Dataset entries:
*** Block opens ***

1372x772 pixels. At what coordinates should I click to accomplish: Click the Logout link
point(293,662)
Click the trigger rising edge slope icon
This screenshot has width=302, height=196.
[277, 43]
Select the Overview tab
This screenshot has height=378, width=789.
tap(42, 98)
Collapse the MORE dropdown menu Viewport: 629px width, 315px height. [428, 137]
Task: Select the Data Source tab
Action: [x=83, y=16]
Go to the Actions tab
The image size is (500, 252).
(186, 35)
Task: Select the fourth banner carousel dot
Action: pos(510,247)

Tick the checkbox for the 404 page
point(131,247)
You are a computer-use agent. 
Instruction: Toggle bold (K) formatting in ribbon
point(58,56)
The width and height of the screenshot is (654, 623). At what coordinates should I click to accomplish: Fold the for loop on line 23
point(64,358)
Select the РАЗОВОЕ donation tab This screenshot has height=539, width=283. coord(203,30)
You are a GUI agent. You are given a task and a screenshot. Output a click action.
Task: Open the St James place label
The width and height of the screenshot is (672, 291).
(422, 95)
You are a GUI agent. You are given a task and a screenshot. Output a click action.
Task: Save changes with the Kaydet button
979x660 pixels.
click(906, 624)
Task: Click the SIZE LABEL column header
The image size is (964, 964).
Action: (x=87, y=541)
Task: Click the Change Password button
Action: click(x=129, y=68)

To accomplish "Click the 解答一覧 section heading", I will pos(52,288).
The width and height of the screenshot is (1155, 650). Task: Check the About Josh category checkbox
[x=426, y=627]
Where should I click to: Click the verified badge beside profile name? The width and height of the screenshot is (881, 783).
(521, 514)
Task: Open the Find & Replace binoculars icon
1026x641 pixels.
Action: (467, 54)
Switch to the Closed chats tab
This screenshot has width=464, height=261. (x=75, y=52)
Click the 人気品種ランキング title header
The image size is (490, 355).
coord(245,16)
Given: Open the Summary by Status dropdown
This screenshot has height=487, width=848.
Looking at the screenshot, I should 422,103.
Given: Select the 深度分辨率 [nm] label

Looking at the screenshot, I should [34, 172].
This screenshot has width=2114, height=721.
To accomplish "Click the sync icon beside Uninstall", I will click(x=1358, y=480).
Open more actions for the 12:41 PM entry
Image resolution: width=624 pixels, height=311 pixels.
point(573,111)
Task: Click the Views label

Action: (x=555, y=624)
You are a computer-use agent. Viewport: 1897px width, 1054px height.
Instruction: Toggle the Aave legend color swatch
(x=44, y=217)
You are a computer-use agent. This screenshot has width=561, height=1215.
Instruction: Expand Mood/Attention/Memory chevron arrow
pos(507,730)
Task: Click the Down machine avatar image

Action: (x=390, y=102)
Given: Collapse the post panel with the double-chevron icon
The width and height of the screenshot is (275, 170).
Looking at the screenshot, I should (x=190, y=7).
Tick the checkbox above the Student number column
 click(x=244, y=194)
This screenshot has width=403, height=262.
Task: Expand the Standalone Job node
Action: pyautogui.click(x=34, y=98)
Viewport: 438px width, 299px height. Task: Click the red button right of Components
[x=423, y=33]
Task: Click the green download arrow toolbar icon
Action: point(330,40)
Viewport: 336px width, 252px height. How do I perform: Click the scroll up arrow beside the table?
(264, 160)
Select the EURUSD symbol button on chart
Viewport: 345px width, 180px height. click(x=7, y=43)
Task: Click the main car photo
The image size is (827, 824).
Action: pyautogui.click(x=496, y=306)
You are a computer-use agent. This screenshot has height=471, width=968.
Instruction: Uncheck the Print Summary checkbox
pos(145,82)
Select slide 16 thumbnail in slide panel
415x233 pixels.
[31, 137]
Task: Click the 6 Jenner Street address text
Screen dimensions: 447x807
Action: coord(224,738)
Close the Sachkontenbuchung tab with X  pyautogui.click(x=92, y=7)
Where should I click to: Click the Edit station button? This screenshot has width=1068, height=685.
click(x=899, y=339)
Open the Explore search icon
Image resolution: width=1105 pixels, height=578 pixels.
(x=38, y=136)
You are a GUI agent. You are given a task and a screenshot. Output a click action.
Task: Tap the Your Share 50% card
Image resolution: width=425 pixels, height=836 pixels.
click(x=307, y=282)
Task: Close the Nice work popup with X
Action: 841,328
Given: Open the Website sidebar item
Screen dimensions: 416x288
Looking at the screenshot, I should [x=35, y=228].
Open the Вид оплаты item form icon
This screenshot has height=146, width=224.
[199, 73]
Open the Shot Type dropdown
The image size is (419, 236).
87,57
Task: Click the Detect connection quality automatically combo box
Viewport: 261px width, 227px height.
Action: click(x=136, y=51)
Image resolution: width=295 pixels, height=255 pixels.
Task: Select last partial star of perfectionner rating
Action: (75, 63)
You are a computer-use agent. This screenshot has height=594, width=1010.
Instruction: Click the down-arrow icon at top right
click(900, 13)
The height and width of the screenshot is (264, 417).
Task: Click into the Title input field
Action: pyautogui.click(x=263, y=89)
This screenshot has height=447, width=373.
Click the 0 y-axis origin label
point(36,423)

*** Block closes ***

**Problem to work on:** Gather all lines of the records that include the word "will".

**Result for this task:**
To accomplish "Click the 解答一覧 section heading", I will pos(52,288).
To accomplish "Click the sync icon beside Uninstall", I will click(x=1358, y=480).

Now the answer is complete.